Op het moment dat aangever wegrende, merkte hij dat de jongens achter hem aan kwamen rennen. Tijdens het wegrennen viel aangever vlak voor de onderdoorgang op de grond. Toen hij op de grond lag kwamen de jongens om hem heen staan en werd aangever meerdere malen geschopt, vooral op zijn hoofd en bovenlichaam. Aangever bedekte zijn gezicht met zijn handen. Aangever is met een ambulance naar het ziekenhuis vervoerd.
Op de eerste hulp van het [ziekenhuis] is geconstateerd dat aangever een zwelling en een wond op zijn voorhoofd had en dat hij schaafwonden had aan zijn beide handen en rechterknie. Na een CT scan is inwendig letsel uitgesloten.
In de informatie van de huisarts van aangever staat onder 16 april 2020 ‘hersenschudding’ vermeld en onder 1 mei 2020 ‘borstkasklachten’.
De vriendin van aangever heeft de verklaring van aangever bevestigd. Zij heeft gezien dat een aantal trappen tegen het hoofd van aangever kwam.
De rechtbank moet de vraag beantwoorden of de verdachte betrokken is geweest bij de mishandeling van aangever, ten laste gelegd als openlijke geweldpleging.
Uit het dossier en het verhandelde op de zitting leidt de rechtbank het volgende af.
Getuigen en camerabeelden
Meerdere getuigen hebben de mishandeling gezien. [getuige 1] heeft verklaard dat hij de mishandeling vanaf zijn balkon aan de [straatnaam 4] heeft gezien en dat hij de mishandeling ook heeft gefilmd.
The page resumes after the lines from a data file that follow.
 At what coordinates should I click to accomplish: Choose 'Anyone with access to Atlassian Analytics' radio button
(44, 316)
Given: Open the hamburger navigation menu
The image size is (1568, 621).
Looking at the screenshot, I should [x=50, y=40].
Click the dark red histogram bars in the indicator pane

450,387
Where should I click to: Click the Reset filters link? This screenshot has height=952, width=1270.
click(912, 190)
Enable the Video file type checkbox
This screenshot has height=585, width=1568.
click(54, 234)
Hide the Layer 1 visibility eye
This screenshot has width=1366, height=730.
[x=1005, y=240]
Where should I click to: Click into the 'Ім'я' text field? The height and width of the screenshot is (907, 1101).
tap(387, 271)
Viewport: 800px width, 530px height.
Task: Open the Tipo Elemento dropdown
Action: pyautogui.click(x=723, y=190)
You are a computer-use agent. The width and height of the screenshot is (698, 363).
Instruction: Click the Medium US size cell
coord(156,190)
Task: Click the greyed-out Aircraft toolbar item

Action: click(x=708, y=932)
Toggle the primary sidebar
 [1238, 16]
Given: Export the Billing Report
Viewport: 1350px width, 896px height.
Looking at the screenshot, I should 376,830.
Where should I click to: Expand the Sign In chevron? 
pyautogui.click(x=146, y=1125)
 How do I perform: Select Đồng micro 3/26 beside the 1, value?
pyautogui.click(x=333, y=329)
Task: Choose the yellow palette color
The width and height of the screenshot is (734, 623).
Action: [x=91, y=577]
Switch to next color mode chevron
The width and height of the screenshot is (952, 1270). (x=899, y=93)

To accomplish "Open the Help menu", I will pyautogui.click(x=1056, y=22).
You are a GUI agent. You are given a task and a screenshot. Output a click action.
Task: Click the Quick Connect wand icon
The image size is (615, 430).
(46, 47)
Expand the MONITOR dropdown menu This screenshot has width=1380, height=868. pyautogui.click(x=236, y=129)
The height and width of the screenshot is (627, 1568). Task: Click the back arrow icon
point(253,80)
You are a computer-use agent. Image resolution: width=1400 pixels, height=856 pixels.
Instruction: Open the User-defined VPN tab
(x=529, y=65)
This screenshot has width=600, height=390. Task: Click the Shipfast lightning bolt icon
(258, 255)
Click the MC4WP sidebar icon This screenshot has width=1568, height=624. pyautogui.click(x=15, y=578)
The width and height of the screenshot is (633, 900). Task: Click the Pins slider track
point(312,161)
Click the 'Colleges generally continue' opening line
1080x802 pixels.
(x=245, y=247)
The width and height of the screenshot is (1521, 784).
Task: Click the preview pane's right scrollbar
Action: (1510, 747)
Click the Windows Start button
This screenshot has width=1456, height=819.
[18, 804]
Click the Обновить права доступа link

Dit filmpje heeft hij met de politie gedeeld.Hij maakte de beelden tussen 15:04 en 15:20 uur.
[getuige 2] bevond zich op 25 maart 2020 omstreeks 15.30 uur in zijn woning aan de [straatnaam 4] en zag dat er op de bankjes vlakbij de [bijnaam brug] een groep van ongeveer tien jongeren zat en stond en dat de groep verspreid stond over het looppad. Dat pad loopt langs het water tussen een muur en oeverriet, parallel aan de [straatnaam 5] . Hij zag dat een man en een vrouw kwamen aanlopen en dat er niet voldoende ruimte was als ze zich moesten houden aan het 1,5 meter beleid. De man moest zich door de groep wurmen om erdoor te kunnen en hij de man hoorde schreeuwen: ‘ik vroeg alleen om voldoende afstand te houden’ of iets dergelijks en dat hij vervolgens zag dat een aantal jongeren van de groep jongens de man van achteren aan vielen en hem stompten. De man probeerde zich te verdedigen en rende weg richting de onderdoorgang bij [bijnaam brug] . Daar kwam de man ten val en zag de getuige dat er minstens vijf jongens tegen de man aanschopten toen hij op de grond lag. Hij zag dat de jongens met kracht schopten.
[getuige 3] heeft kort voor de mishandeling een foto gemaakt van een aantal jongens op en bij een van de bankjes langs het looppad.
De beelden van de [straatnaam 4] voor en na het incident, die de [getuige 1] heeft aangeleverd, zijn uitgekeken door [verbalisant 1] . Op het eerste deel is te zien dat een groep van elf jongens op een bankje, gelegen aan de [straatnaam 5] te Den Haag, zit of erbij staat. Zij zijn bezig ballonnen op te blazen met lachgas (printscreen p. 240).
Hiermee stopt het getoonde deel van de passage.